Таким образом, здесь обнаруживается логическую неспособность, связанная с неспособностью отделить реальность телесной деятельности от абстракции арифметической задачи. По сути, Веничка теряет способность самоиронии («обижается»), что можно считать первым проявлением «эгоцентрической» установки.
Вторая загадка Сфинкса усугубляет положение героя. Сохраняя внешнюю форму решаемой арифметической задачи, она, является явным подлогом, причем, одновременно, усиливается и «ироническая» составляющая.
«Когда корабли Седьмого американского флота пришвартовались к станции Петушки, партийных девиц там не было, но если комсомолок назвать партийными, то каждая третья из них была блондинкой. По отбытии кораблей Седьмого американского флота обнаружилось следующее: каждая третья комсомолка была изнасилована: каждая четвертая изнасилованная оказалась комсомолкой; каждая пятая изнасилованная комсомолка оказалась блондинкой, каждая девятая изнасилованная блондинка оказалась комсомолкой. Если всех девиц в Петушках 428, — определи, сколько среди них осталось нетронутых беспартийных брюнеток?»

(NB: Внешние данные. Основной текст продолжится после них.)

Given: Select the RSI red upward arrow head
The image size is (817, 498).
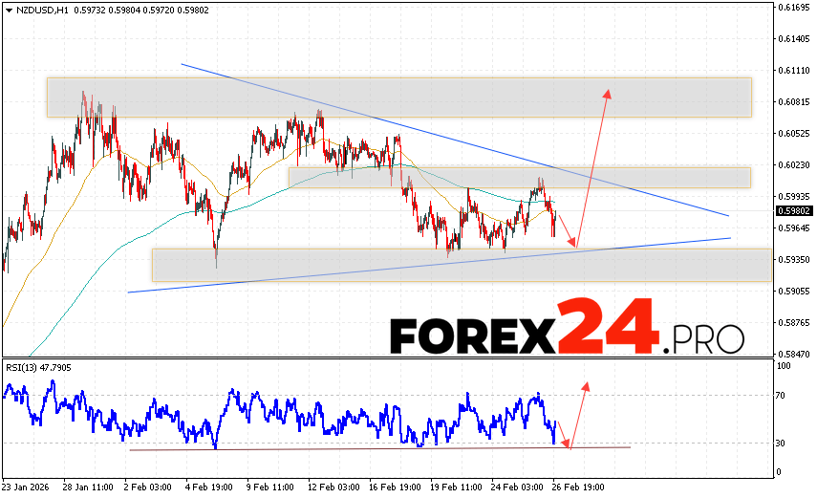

Понятно, что ни о каком математическом решении здесь речи быть не может. Можно сказать, что Веничкино Сверх-я, олицетворяемое Сфинксом, идет по пути Эго, и теперь оно тоже «как бы» лишается чувствительности к логике. Кроме того, Веничка оказывается втянутым в две самые неприятные для себя темы: сексуальную тему изнасилования и политическую тему «американского вторжения в СССР». Его потеря чувства юмора приводит к усилению иронии до реального анти-законного деяния: за подобную загадку в 1970 году можно было угодить за решетку. Сфинкс тоже теряет чувство юмора. Герой снова отказывается сознательным усилием вырваться из бреда. При этом можно отметить, что он не замечает ни математической нелогичности задачи, а именно, «неполноту обратимости операций» , выражаясь языком Веккера, ни ее географической несообразности (океанские военные корабли на маленькой речке Клязьме). Он снова обращает содержание задачи на себя.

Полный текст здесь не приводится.